WHAT TO DO: Look through the data below. Pick out the lines holding the string "Viewport".

[GIVEN RECORDS]

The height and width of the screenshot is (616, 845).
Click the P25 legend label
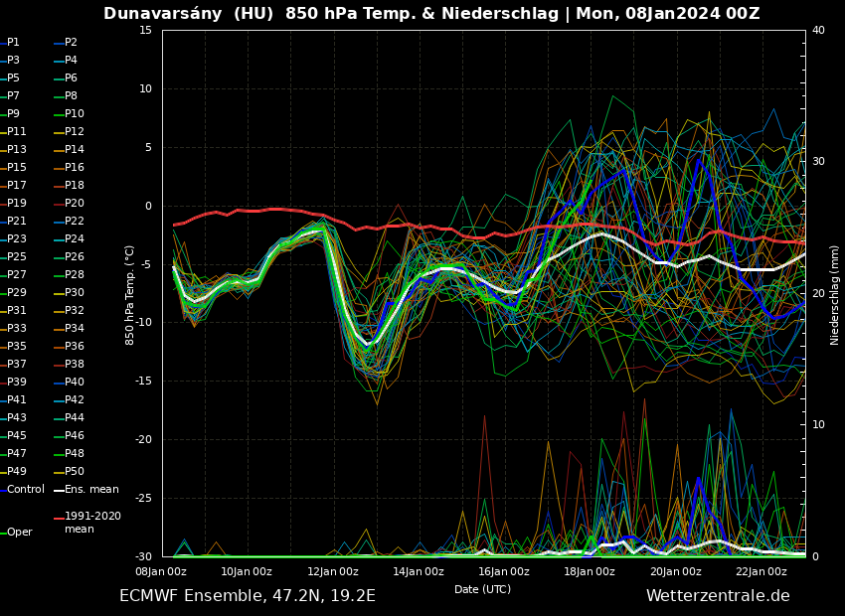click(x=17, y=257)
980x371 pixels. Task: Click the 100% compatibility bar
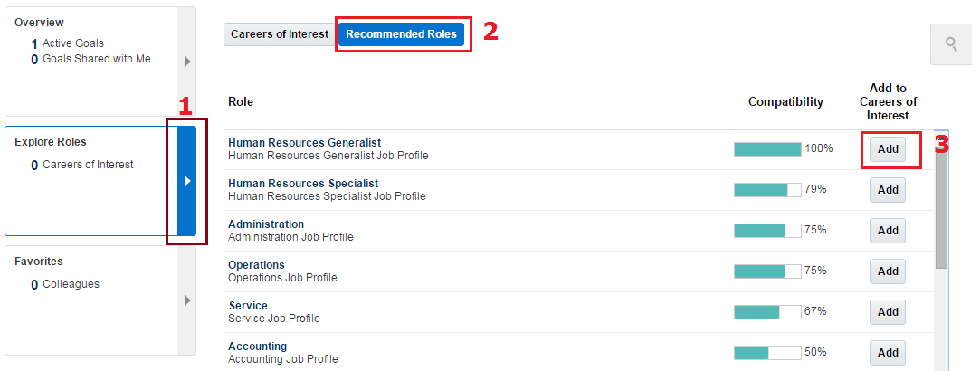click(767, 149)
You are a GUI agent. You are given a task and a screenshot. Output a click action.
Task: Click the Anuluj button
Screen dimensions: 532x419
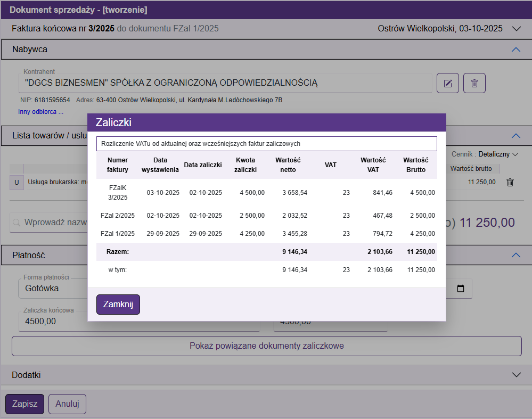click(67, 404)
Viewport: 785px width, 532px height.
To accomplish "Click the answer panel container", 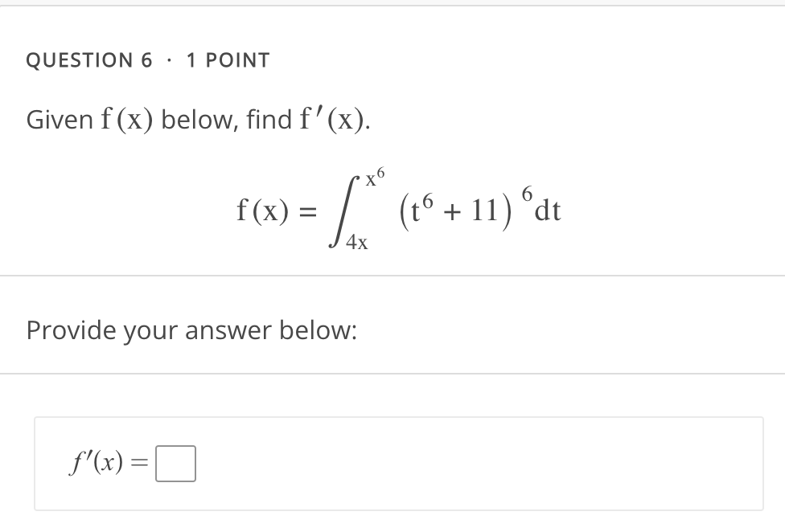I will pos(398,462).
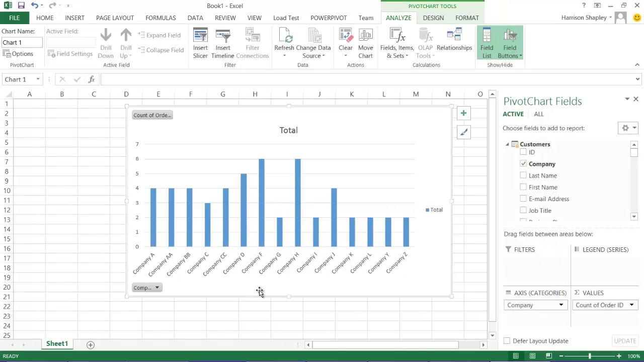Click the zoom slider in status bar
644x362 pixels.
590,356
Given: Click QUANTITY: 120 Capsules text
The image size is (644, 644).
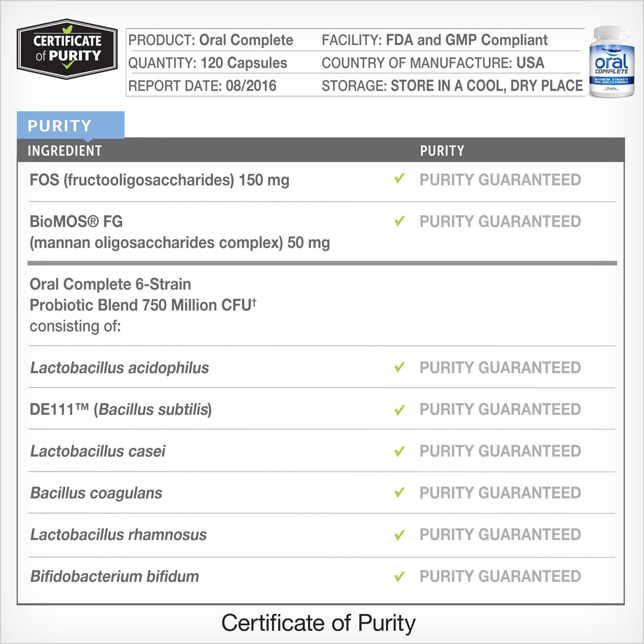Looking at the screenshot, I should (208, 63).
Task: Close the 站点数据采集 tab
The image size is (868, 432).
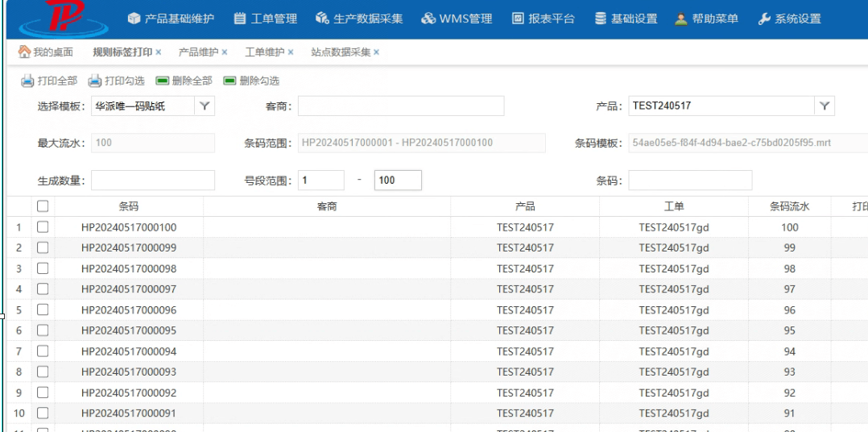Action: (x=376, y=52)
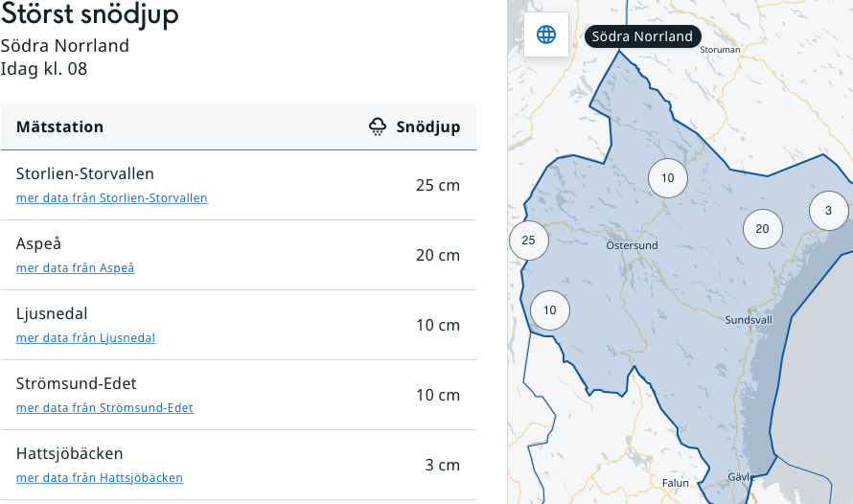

[/GIVEN RECORDS]
[GIVEN RECORDS]

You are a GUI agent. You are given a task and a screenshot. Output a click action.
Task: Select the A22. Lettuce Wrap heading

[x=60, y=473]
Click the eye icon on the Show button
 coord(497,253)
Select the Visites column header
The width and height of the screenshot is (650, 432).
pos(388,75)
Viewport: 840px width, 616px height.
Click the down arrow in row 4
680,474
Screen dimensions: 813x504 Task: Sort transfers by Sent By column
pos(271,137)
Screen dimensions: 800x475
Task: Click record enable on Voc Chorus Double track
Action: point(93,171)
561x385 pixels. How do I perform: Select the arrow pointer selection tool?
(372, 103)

[/GIVEN RECORDS]

SOLVED EXERCISE:
Viewport: 785px width, 532px height.
Viewport: 840px width, 616px height.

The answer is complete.